Non è possibile spiegare né descrivere cosa ho provato quando ho saputo della scomparsa di Gerardo D’Ambrosio. Con lui ho perso un punto di riferimento, una guida, un padre giuridico. Una persona di grande competenza e capacità d’analisi. Ha saputo amalgamare il bagaglio professionale di ciascun membro del Pool, visto che venivamo tutti da esperienze differenti. Sono molto amareggiato, non solo per la sua scomparsa ma anche per l’ipocrisia che ho colto in alcune dichiarazioni il giorno stesso della sua scomparsa.
In molti lo hanno ricordato, ma se l’avessero ascoltato di più quand’era in vita, sia per ciò che ha fatto in veste di magistrato sia per le sue battaglie politiche, rimaste inascoltate, forse oggi ci troveremmo a vivere in un Paese migliore. Forse Tangentopoli non ci sarebbe più, così come molti degli scandali legati alle tangenti e alle truffe ai danni dello Stato. Non posso, inoltre, dimenticare che Gerardo fu accusato di essere alcune volte un uomo di destra e altre di sinistra. La verità è un’altra: era un uomo di legge, una persona onesta, che non usava due pesi e due misure in base al colore della casacca di chi aveva di fronte. Posso certamente affermare che con Gerardo se ne va parte della memoria storica di una stagione memorabile in cui noi del Pool scoperchiammo il sistema di collusione tra la politica e il malaffare della Prima Repubblica.

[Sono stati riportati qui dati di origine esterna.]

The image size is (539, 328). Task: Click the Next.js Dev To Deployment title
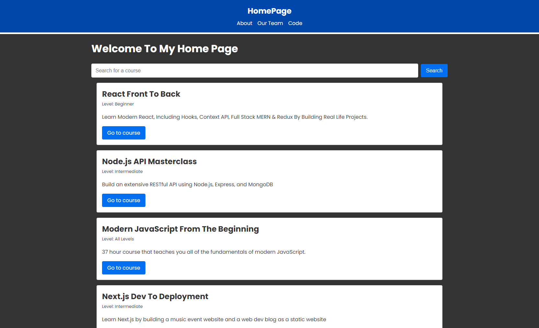tap(155, 297)
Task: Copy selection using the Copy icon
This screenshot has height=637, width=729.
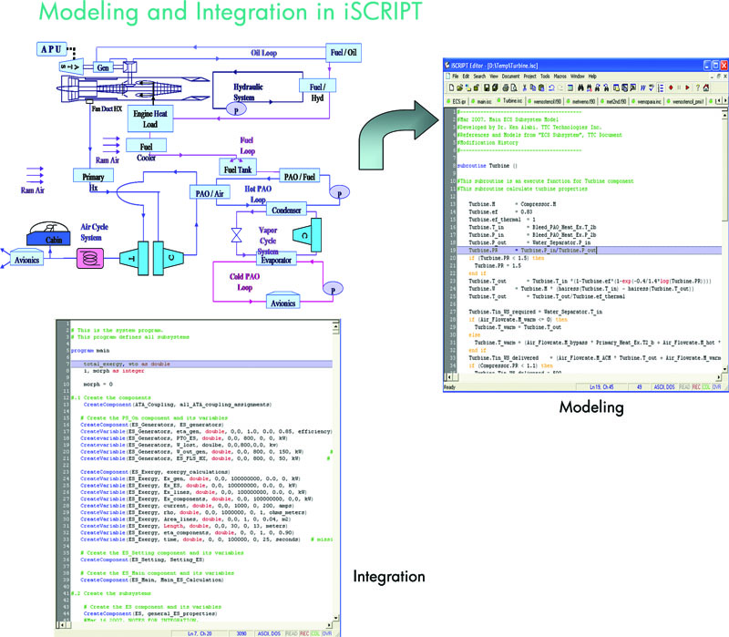Action: [533, 88]
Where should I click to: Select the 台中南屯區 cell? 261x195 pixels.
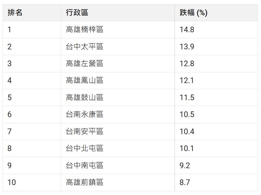tap(84, 165)
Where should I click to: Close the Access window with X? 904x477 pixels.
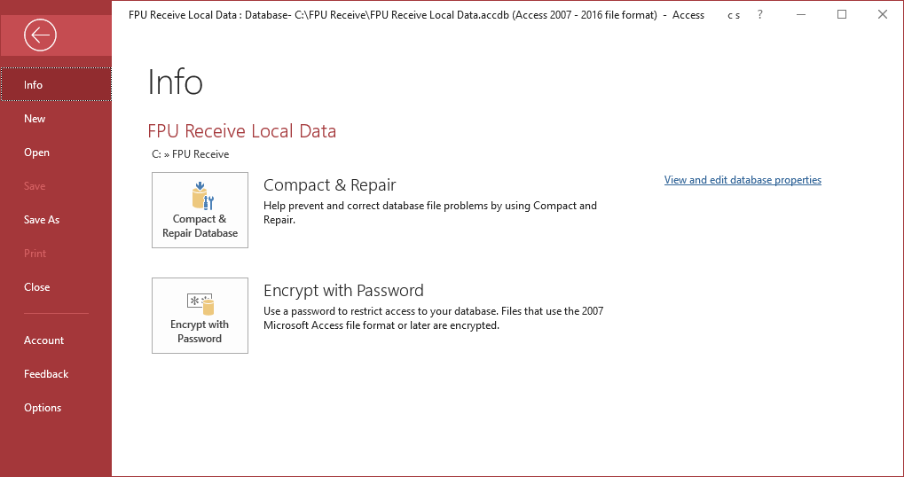tap(882, 15)
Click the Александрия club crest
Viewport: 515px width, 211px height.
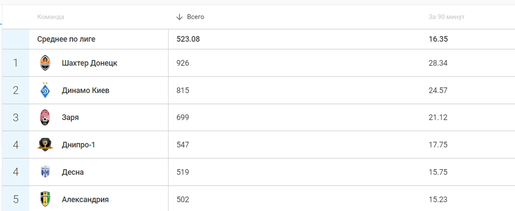pos(45,199)

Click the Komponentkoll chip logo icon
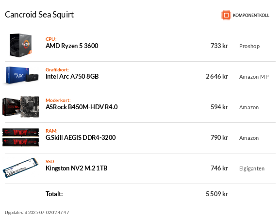[226, 15]
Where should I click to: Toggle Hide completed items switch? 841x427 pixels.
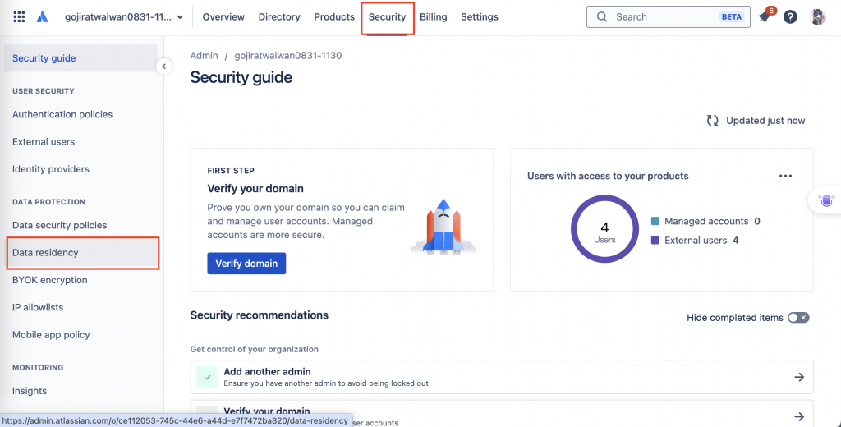[x=797, y=318]
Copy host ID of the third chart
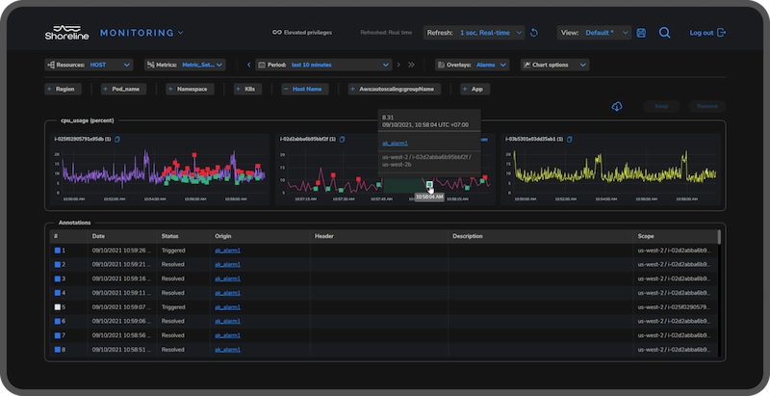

Purtroppo, come accennavo prima, Tangentopoli non è mai cessata. Il sistema della corruzione, male che la politica avrebbe dovuto estirpare, mettendo ai margini chi si era macchiato di comportamenti illeciti, oggi si è ingegnerizzato, ha semplicemente cambiato pelle: ciò che prima era ritenuto un reato, ed era individuabile e perseguibile, ora non lo è più a causa delle varie leggi promulgate per depenalizzare i reati, come quello di falso in bilancio o quello di concussione per induzione. Per non parlare, poi, della riduzione dei tempi della prescrizione con il risultato che molti processi finiranno su un binario morto. La realtà è che non solo quel male non è stato mai curato e sconfitto, ma si è preferito additare e colpevolizzare proprio chi scoperchiò quel sistema di malaffare.
La mia constatazione, alla luce di quel che vedo oggi, è che, con il passare degli anni, la situazione è addirittura peggiorata. Purtroppo in Italia è in atto un vero e proprio cortocircuito. Questo è dato dal fatto che, troppo spesso, la politica cede il passo agli interessi personalistici, invece di pensare al bene della collettività. Faccio solo un esempio: se davvero la politica avesse voluto combattere efficacemente la corruzione, dando seguito quindi alla nostra denuncia, sarebbe bastato approvare una legge con tre semplici articoli: i condannati, anche in primo grado, non devono essere candidati, gli indagati non devono poter assumere incarichi di governo, né a livello centrale né a livello locale; agli imprenditori che hanno commesso crimini contro la pubblica amministrazione deve essere proibito l’accesso alle gare d’appalto. Se non si impone un freno a questo male endemico, si avranno delle conseguenze politiche, economiche e morali devastanti. La corruzione affossa l’economia di un Paese, ne impedisce la ripresa economica, finendo per creare un circuito parallelo, rispetto a quello dell’economia di mercato, che si nutre di perversi intrecci affaristici.
A ventidue anni di distanza da Mani pulite mi trovo a fare un’amara valutazione: da un lato, infatti, quel sistema delle tangenti, che era talmente radicato da essere un comportamento ‘ovvio’ – in pratica si faceva così perché tutti si comportavano in quel modo – esiste ancora, si nutre della nostra economia, corrode e corrompe gli animi. Dall’altro, la politica non solo ha fatto a gara per sbianchettare alcuni importanti reati, ma, con i tagli scellerati inflitti al comparto giustizia, ha tolto alla magistratura mezzi e risorse per poter adeguatamente contrastare la criminalità e il malaffare.
Insomma, siamo molto lontani da quel 1994, anno in cui noi del Pool di Mani pulite, a Cernobbio, lanciammo il ‘piano anticorruzione’: causa di non punibilità per chi rivela la tangente, reato di auto-riciclaggio e di falso in
bilancio. La politica non è stata all’altezza del ruolo che era stata chiamata a ricoprire e, soprattutto, una parte di essa si è nutrita ed ha prosperato sfruttando proprio quell’intreccio perverso tra malaffare e istituzioni.